Upon creation of multidistrict litigation involving a drug or medical device, companies may contemplate the dreaded “S-Word” —“settlement.” While an early settlement program can sometimes serve as in-house counsel’s best option in an MDL, if the company can brace itself for the filing of thousands of lawsuits and years of invasive and intensive discovery, four other “S-Words” might lead to a series of bellwether trial outcomes that protect the product’s legacy and save the company millions. Those “S-Words” are the strategic steps every company should take in advance of bellwether trials: “Stock,” “Screen,” “Steer” and “Substitute.”
Stock – Collect Information to Vet Every Plaintiff’s Case
First, stock up on all of the information in-house and outside counsel will need to understand the details of each plaintiff’s case. At the very first MDL status conference, plaintiffs’ lead counsel will likely allege a need for onerous company discovery. Meet counsel’s demands with your own. The best time to ask for a lengthy and comprehensive Plaintiff Fact Sheet (PFS) is when the plaintiffs’ own burdensome discovery requests are at the forefront of the MDL judge’s mind.
At a minimum, make sure that the PFS requires production of all medical records each plaintiff and his or her counsel possess, as well as complete medical authorizations, rather than seeking just a medical authorization alone to collect medical records.
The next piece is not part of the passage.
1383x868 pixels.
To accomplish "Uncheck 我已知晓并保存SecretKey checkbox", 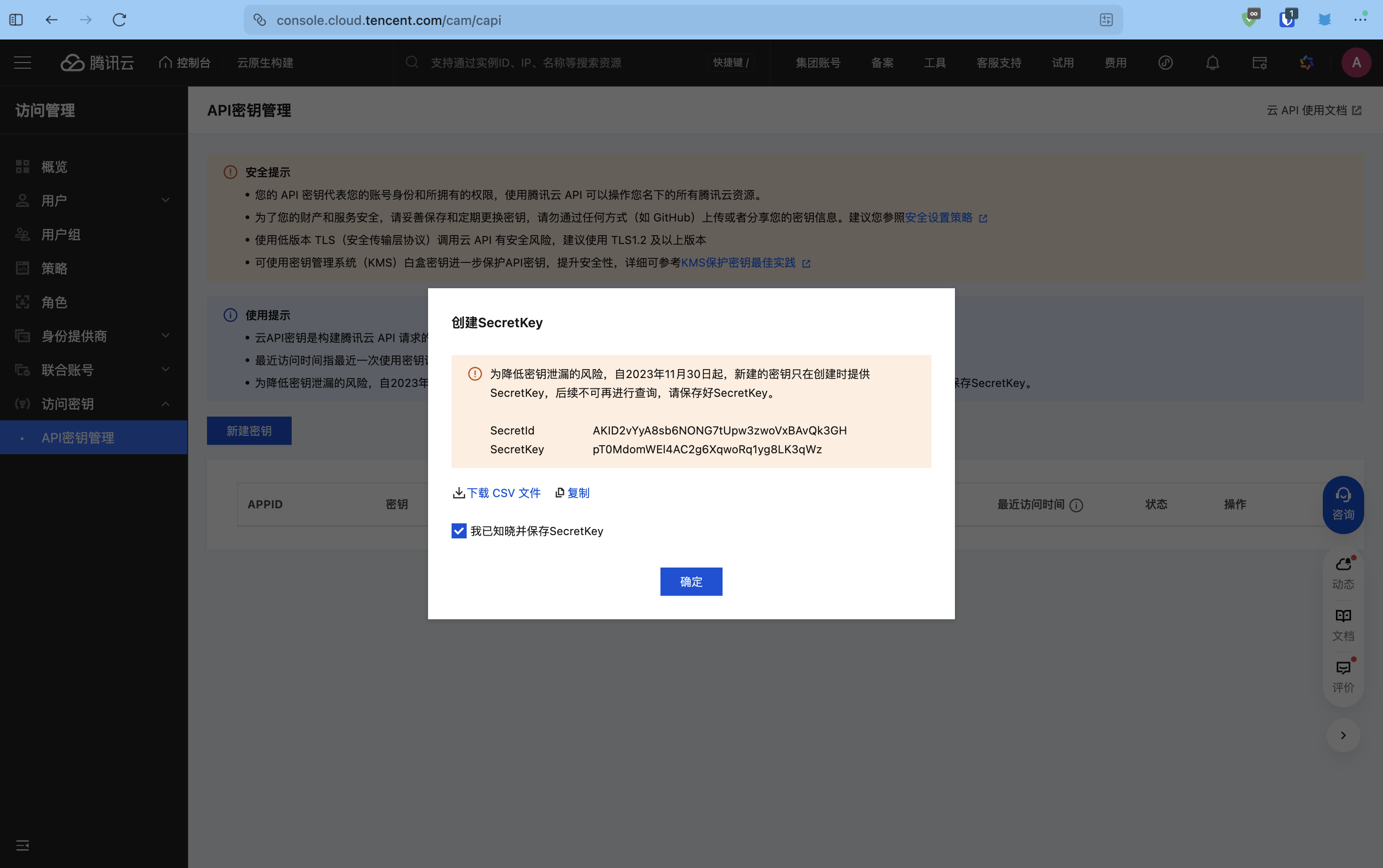I will tap(458, 531).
The Court’s order requiring the PFS should also include a penalty (ideally dismissal) for plaintiffs who fail to timely and fully comply with its disclosure requirements. The PFS should also explicitly incorporate a duty to supplement consistent with Federal Rule of Civil Procedure 26(e). The ultimate goal is to ensure that, as a baseline, the defendant knows everything important about the plaintiff that his or her counsel knows. When a smaller subset of cases has been targeted for potential bellwether trial selection, defense counsel should dig even more deeply into those plaintiffs’ backgrounds. Public record and social media searches often unearth weaknesses unknown even to plaintiffs’ counsel.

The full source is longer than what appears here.